The Expression Of DNA-PK In Esophageal Squamous Cell Carcinomas And Its Clinical Significance

Objective To detect the expression of DNA-PK: DNA-Pkcs, Ku70 and Ku80 in esophageal squamous cell carcinoma and evaluate their roles in esophageal squamous cell carcinoma with its clinicopathological features.Methods Immunohistochemical method was used to detect the expression 0f DNA-Pkcs, Ku70 and Ku80 in 52 esophageal squamous cell carcinomas, normal esophageal tissues and pericarcinoma tissues from the same patients.The result of its expression was compared in different clinicopathological features. Chi-square test and Fisher's exact probabilities were used for statistic analysis.Result DNA-PKcs expressed in all the esophageal tissues, but its expression in esophageal squamous cell carcinoma was significantly higher than that in normal esophageal tissues and pericarcinoma tissues from the same patient, and there was no statistically significant association between its expression in normal esophagus tissues and pericarcinoma tissues. Ku70/Ku80 also expressed in all the esophageal tissues, but there was no statistically significant association in esophageal carcinomas, normal esophageal tissues and pericarcinoma tissues.
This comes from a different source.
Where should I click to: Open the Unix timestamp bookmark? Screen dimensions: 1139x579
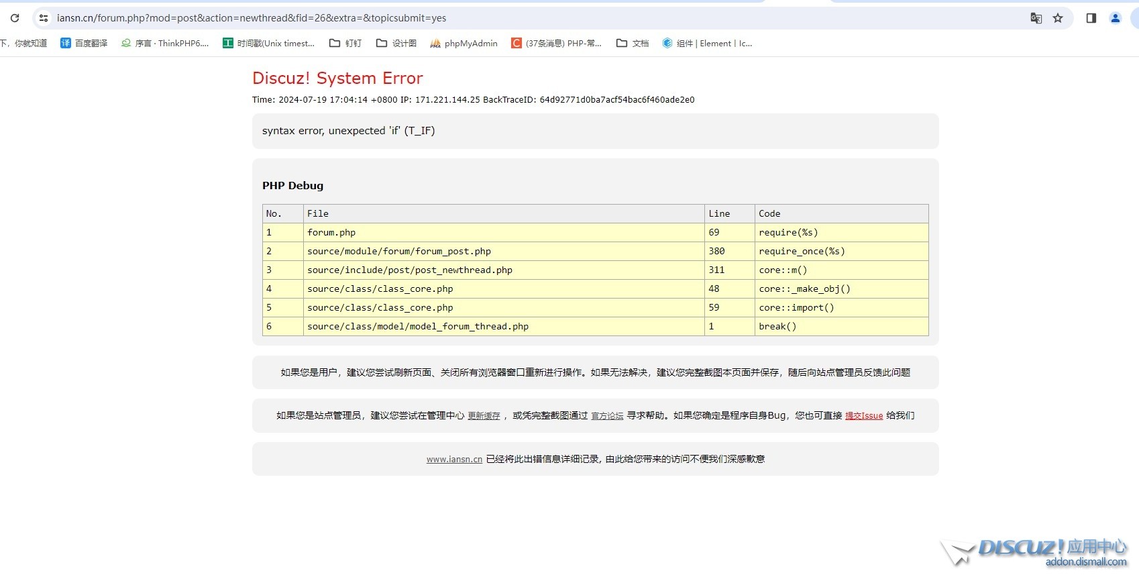pos(268,44)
The positive rate of expression of DNA-PKcs and Ku70/Ku80 in esophageal squamous cell carcinoma was 84.6%, 67.3% and 65.3%; the expression of DNA-PKcs was significantly higher than that of Ku70/Ku80, there was no statistically significant association between expressions of Ku70 and Ku80. The expression of DNA-PKcs in well-differentiated carcinomas was higher than that in moderately differentiated and poorly differentiated carcinomas, but its expression had no correlation with pTNM stages and lymph node metastasis.Conclusion DNA-PKcs, Ku70 and Ku80 express in all the esophageal tissues, this demonstrates that the ability of DSBs repair as a basic function play roles not only in normal tissues but also in malignant esophageal tissues. The imbalance of expression between DNA-PKcs and Ku70/Ku80 in esophageal carcinomas may depress DSBs repair, and result in the formation of tumor. DNA-PKcs express highly in esophageal squamous cell carcinomas, it can be recognized as a new biomarker for esophageal squamous cell carcinomas different with normal tissues. DNA-PKcs express highly in well-differentiated carcinomas, and it could be predicted the degree of differentiation.